The diagram shows how feedforward control works. Unlike feedback control, it does not form a loop, and the signal flow moves in one direction, which is why it is also known as open-loop control.

Feedforward control is used in various fields. Here are some specific examples of using feedforward control:

• ① Temperature control systems, such as those used in air conditioning equipment

In temperature control systems used in air conditioning equipment, external factors such as changes in outside temperature and the activity level of people indoors (heat generation) act as disturbances, affecting the indoor temperature. By utilizing feedforward control, it is possible to predict outside temperatures and human activity and adjust the output of the air conditioning system in advance, thereby preventing sudden changes in room temperature and maintaining a stable indoor environment.

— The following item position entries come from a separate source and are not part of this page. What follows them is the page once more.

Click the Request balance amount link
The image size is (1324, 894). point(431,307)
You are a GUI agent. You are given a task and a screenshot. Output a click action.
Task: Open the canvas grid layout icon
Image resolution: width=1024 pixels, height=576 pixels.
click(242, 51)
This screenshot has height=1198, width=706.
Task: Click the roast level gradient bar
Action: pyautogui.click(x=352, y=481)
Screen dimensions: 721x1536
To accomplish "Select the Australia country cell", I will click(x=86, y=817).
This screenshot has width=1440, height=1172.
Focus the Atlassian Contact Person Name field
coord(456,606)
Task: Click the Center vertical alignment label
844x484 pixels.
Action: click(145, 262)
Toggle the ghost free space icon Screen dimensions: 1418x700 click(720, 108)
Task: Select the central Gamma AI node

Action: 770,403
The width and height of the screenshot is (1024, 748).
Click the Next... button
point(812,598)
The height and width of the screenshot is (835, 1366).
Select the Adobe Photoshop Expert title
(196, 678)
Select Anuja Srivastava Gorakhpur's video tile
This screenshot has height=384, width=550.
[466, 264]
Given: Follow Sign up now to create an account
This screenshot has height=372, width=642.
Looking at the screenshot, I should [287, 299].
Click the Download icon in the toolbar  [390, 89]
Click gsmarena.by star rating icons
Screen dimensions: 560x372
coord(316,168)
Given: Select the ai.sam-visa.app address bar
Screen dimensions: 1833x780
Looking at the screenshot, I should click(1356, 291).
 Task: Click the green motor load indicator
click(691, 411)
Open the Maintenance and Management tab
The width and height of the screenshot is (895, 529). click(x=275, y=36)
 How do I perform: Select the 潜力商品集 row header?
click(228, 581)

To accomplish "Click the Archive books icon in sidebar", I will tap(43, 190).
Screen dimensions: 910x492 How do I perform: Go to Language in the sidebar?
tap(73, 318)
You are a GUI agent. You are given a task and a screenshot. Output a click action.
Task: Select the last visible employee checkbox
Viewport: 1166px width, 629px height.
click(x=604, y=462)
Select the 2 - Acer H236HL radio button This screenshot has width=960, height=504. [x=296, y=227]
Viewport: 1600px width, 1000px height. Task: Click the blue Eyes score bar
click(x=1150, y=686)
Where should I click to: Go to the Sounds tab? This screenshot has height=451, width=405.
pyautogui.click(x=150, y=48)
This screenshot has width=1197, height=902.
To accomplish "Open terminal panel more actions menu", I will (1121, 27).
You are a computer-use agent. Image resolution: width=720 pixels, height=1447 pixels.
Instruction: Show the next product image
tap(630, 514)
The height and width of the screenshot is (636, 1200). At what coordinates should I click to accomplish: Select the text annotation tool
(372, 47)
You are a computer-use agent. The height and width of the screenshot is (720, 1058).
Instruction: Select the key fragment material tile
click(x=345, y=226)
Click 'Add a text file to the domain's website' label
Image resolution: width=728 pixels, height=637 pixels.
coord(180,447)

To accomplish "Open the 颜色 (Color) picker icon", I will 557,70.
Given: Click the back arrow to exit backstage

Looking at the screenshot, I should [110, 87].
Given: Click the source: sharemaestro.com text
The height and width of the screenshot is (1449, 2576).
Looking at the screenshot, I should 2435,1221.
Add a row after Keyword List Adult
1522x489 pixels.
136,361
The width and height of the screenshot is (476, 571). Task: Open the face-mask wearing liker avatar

• ② Robot arm position control systems

In position control systems for robot arms, external forces and torques (such as loads or vibrations) applied during the machine’s operation can cause variations in the arm’s position. By using feedforward control, it is possible to predict loads and external forces in advance and correct the arm’s movement accordingly.



• ③ Temperature control systems for electric instant water heaters

In temperature control systems for electric instant water heaters, disturbances such as fluctuations in water supply, water pressure, and flow rate during use can affect the outlet water temperature. By using feedforward control, input information such as current water temperature and flow rate can be used in advance to adjust the heater output. This allows you to get hot water at the right temperature in a short time.

In this way, feedforward control improves the accuracy of the control itself and speeds up the system’s response, making the control more efficient and environmentally friendly.